What is being asked:
Beginning at the line with "Click the Folder Cover image icon", please repeat each line exactly through the end of the records below, including that first line and the last, but no pictures.

Listed records:

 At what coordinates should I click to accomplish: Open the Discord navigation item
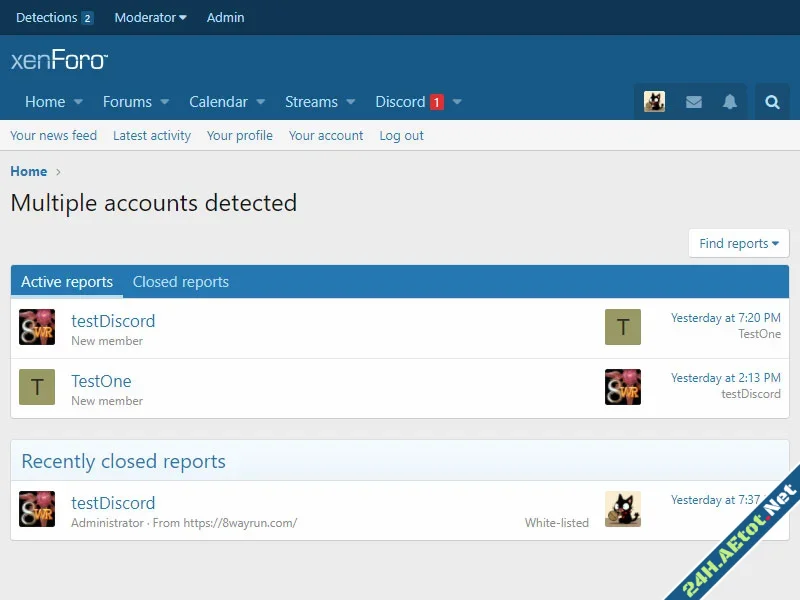pyautogui.click(x=400, y=102)
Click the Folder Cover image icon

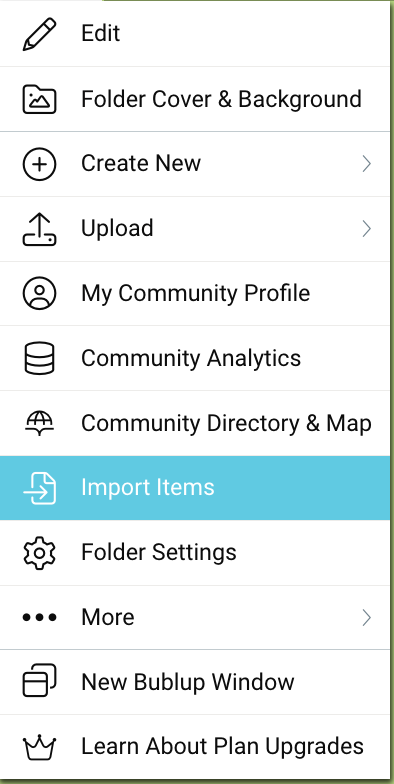click(40, 99)
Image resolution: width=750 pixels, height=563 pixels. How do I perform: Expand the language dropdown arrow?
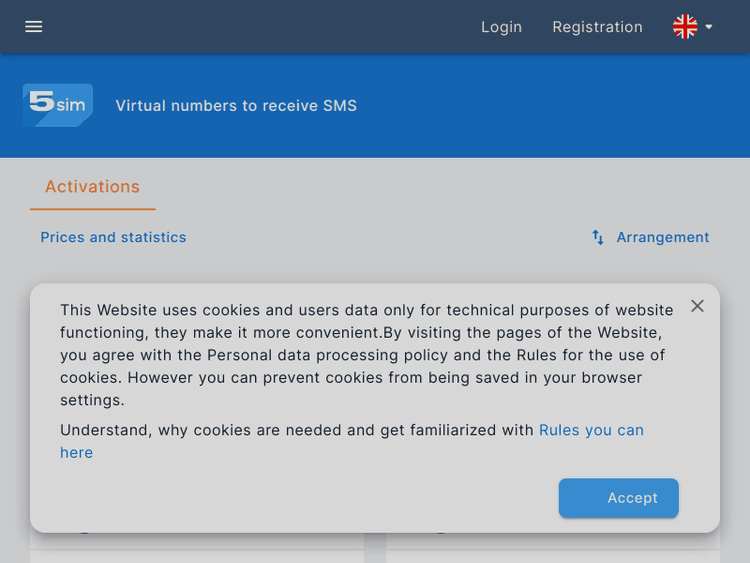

Solution:
Click the Folder Cover image icon

click(40, 99)
Image resolution: width=750 pixels, height=563 pixels. How do I perform: Expand the language dropdown arrow?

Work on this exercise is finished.